━━━ Given information ━━━
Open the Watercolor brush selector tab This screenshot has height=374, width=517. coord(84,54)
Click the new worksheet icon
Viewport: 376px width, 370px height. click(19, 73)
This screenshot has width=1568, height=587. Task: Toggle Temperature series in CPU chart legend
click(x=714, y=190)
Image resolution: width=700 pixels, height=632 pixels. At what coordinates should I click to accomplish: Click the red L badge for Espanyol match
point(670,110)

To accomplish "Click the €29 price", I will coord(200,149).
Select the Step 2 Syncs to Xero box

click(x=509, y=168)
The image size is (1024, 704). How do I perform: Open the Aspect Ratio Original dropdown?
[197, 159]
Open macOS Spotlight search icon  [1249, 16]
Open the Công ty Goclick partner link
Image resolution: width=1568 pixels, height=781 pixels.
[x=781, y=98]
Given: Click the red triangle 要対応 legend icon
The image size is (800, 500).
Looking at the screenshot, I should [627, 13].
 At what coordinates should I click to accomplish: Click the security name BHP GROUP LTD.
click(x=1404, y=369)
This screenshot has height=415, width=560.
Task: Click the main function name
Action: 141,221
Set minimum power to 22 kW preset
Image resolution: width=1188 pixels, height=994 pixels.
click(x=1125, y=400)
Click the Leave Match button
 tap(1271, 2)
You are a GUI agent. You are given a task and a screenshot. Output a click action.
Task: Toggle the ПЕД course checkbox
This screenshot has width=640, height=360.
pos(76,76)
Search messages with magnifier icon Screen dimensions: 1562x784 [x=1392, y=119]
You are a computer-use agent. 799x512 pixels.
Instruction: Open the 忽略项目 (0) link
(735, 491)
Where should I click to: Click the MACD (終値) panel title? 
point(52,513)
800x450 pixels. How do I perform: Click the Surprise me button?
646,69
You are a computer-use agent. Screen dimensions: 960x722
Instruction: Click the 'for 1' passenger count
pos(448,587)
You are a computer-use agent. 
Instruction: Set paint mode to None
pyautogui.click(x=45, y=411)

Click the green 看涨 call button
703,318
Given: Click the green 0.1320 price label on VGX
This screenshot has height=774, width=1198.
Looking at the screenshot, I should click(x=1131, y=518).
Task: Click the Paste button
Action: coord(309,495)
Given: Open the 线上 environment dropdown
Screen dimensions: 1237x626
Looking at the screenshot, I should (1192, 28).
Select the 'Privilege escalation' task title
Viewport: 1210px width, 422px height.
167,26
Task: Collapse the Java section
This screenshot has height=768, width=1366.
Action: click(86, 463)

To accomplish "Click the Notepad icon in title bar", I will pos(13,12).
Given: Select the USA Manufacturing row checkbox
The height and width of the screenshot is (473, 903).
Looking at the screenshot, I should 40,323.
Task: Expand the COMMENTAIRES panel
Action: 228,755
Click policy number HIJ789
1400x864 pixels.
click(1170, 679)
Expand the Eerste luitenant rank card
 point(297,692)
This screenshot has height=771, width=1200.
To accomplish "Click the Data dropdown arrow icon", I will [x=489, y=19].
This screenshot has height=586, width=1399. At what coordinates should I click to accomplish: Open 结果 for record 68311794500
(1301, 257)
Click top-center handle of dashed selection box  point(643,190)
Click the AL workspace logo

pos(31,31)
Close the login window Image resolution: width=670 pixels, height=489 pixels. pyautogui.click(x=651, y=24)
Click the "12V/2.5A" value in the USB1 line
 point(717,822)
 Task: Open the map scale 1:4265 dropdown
━━━
--- Exercise objective ---
Find the lines above that contain the word "agent" and copy each one.

--- Response for this exercise ---
You are a GUI agent. You are given a task and a screenshot. Output a click action.
You are a computer-use agent. 799x512 pixels.
You are a computer-use agent. Screen dimensions: 960x722
You are a computer-use agent. 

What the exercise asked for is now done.